Espetáculos de gladiadores romanos frequentemente envolviam animais, como por exemplo leões e touros. Ursos agora? Pois em 2016, pesquisadores descobriram que o anfiteatro em Viminacium, na Sérvia, tinha pelo menos um urso-pardo.
Agora, um novo estudo publicado na Antiquity analisou um fragmento de crânio do animal, revelando sua difícil vida como entretenimento romano.
Restos fossilizados de um urso macho de seis anos foram encontrados com uma fratura no osso frontal, que resultou em uma infecção que levou à sua morte. Além disso, seus dentes mostravam sinais da tentativa de roer uma gaiola.
De acordo com a equipe, o urso, cujos restos foram datados entre 240 e 350 d.C., “participou de mais de um espetáculo no anfiteatro”. As lesões e ferimentos no osso frontal provavelmente foram devido a um ataque com lança.
“Não podemos dizer com certeza se o urso morreu diretamente na arena, mas as evidências sugerem que o trauma ocorreu durante espetáculos e a infecção subsequente provavelmente contribuiu significativamente para sua morte”, disse Nemania Markovic, principal autor do estudo, à Live Science.
O crânio foi encontrado próximo à entrada do centro de eventos – construído no século 2 d.C. -, ao lado de um osso de leopardo e restos de outros animais. O anfiteatro, com capacidade para 7 mil pessoas, era conhecido por sediar espetáculos com animais, desde lutas até caçadas. Às vezes, eles eram usados para executar condenados.

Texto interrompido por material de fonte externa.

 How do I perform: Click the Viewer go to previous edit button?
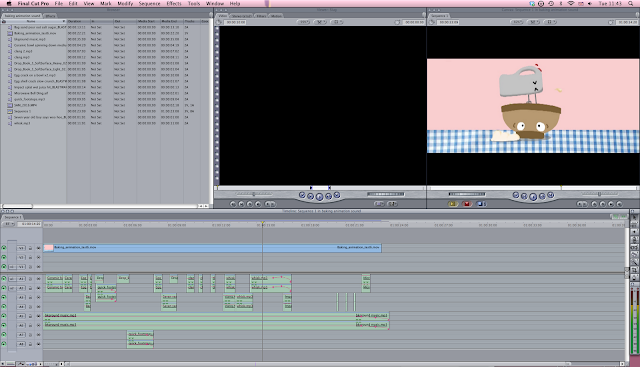click(x=302, y=195)
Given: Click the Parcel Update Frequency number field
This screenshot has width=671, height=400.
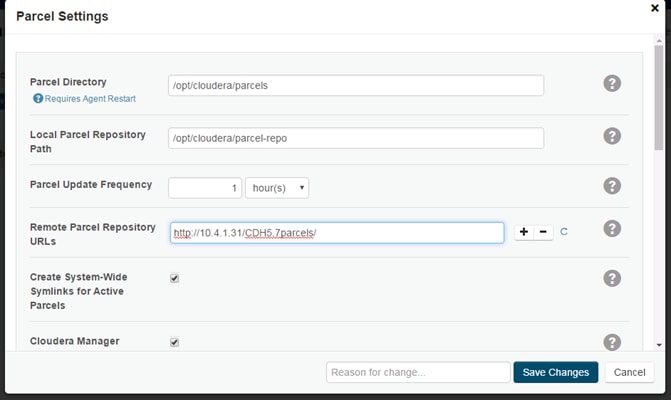Looking at the screenshot, I should pos(205,187).
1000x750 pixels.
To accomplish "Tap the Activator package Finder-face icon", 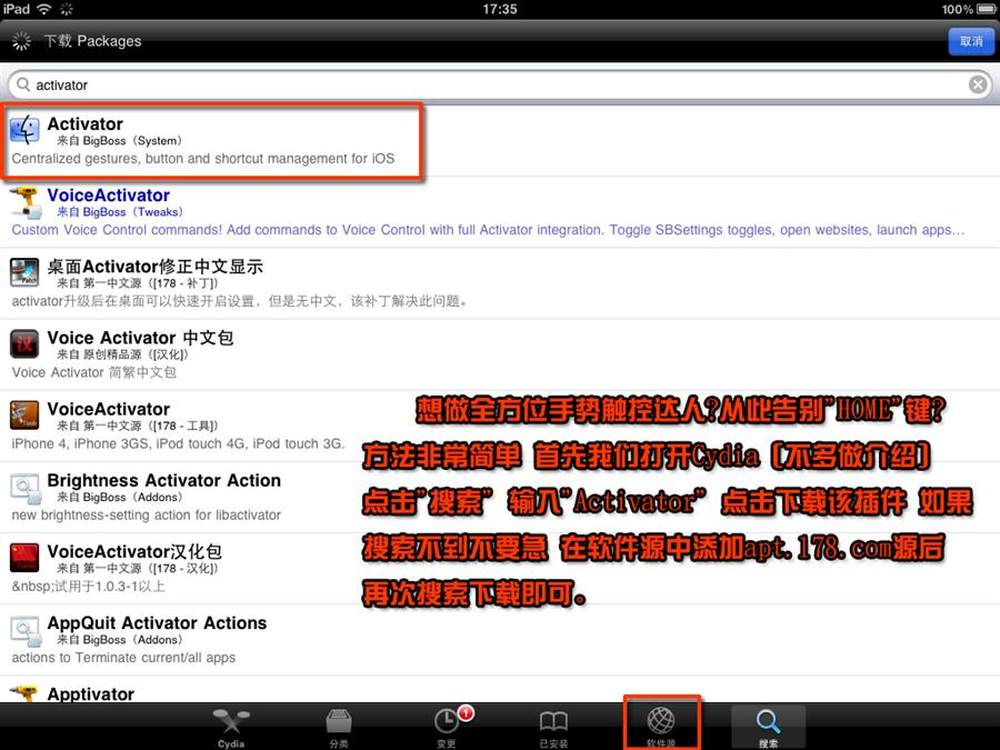I will click(x=25, y=130).
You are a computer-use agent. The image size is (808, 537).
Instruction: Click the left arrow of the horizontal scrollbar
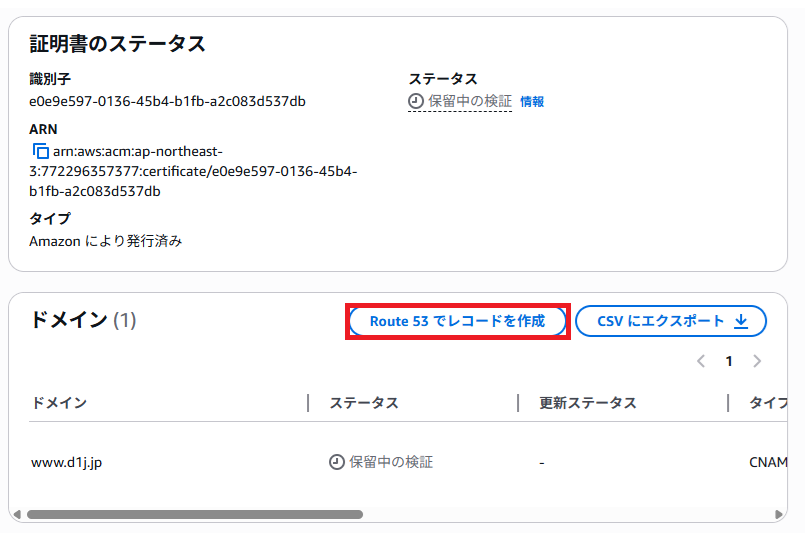point(17,515)
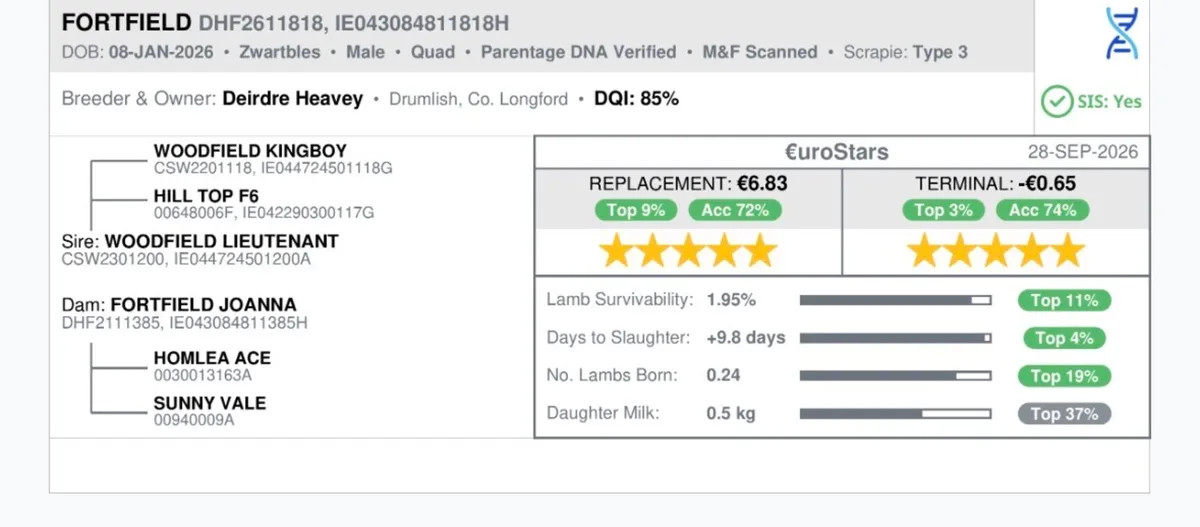Click the Daughter Milk progress bar

[895, 413]
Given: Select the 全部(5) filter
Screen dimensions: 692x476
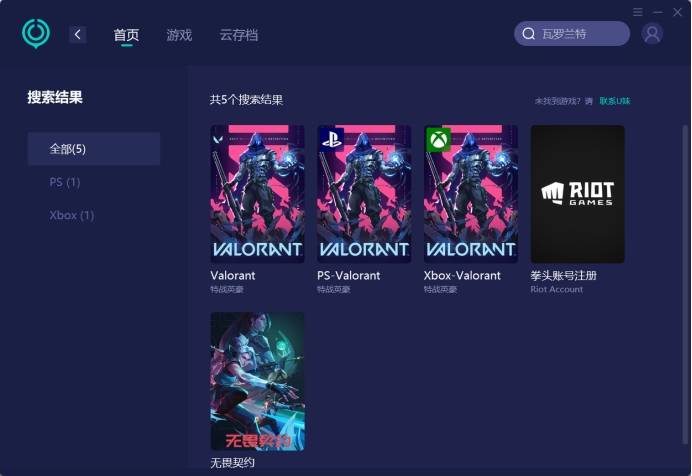Looking at the screenshot, I should pos(94,149).
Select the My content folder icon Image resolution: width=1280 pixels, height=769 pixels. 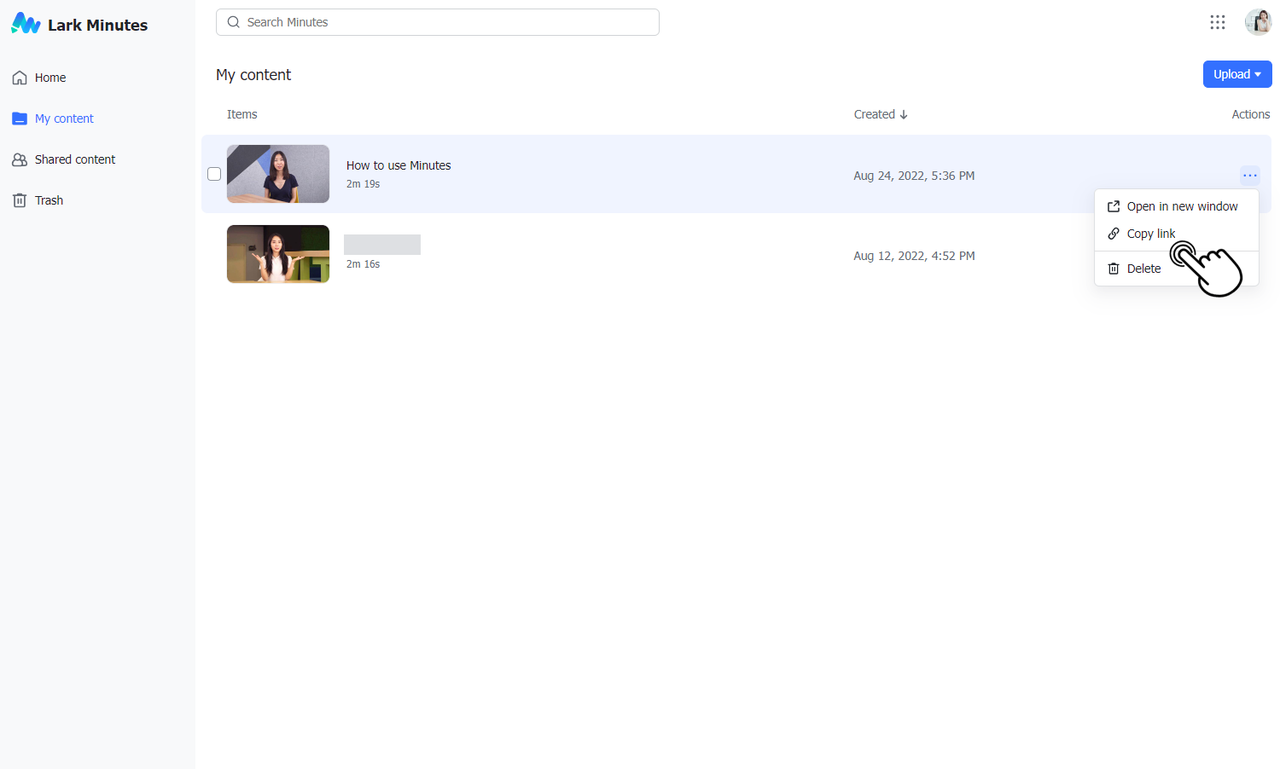click(x=19, y=119)
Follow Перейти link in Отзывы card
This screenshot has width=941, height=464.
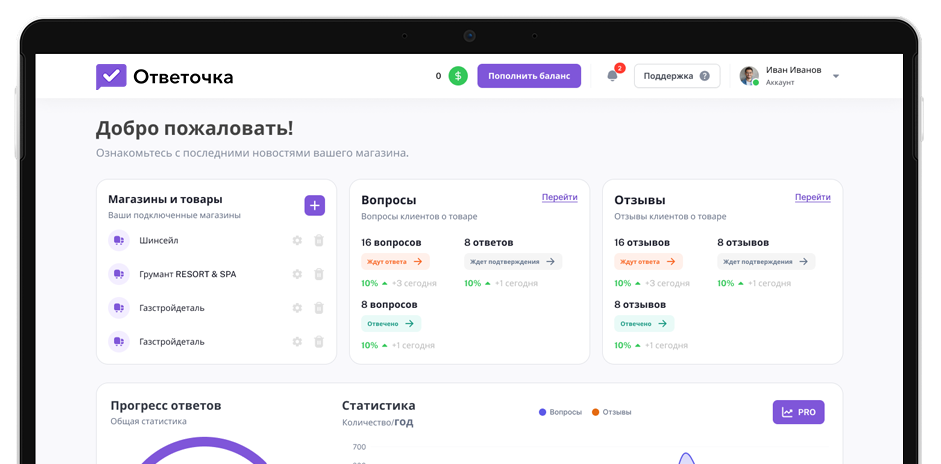(x=812, y=197)
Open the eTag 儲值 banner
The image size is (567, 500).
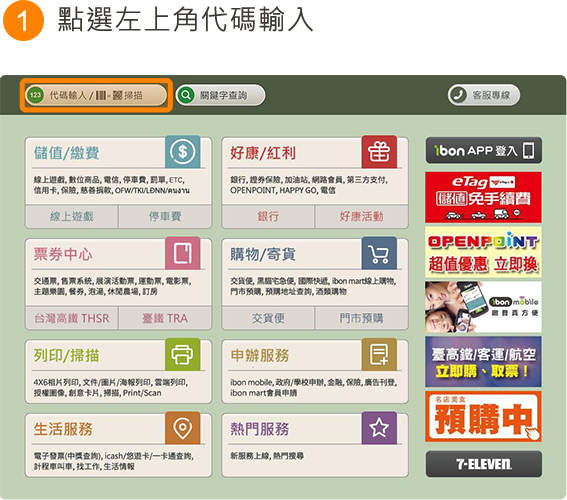483,197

“Pesquisas anteriores sugerem que os animais mortos na arena eram abatidos nas proximidades, sua carne distribuída e os ossos descartados perto do anfiteatro — não enterrados em um cemitério de animais formal”, contou Markovic.
Apesar de diversos relatos do uso de animais em eventos romanos, esta é a primeira evidência fóssil definitiva da captura e uso de ursos-pardos em um ambiente de gladiadores, segundo os autores. De acordo com a Antiquity, o urso-pardo tornou-se um dos animais mais proeminentes nas histórias de gladiadores romanos.
Acredita-se que eles eram trazidos da Lucânia, Caledônia, Norte da África e dos Bálcãs, sendo este último o local de origem do urso de Viminacium. Os autores especulam que sua captura pode ter sido feita por civis ou caçadores profissionais.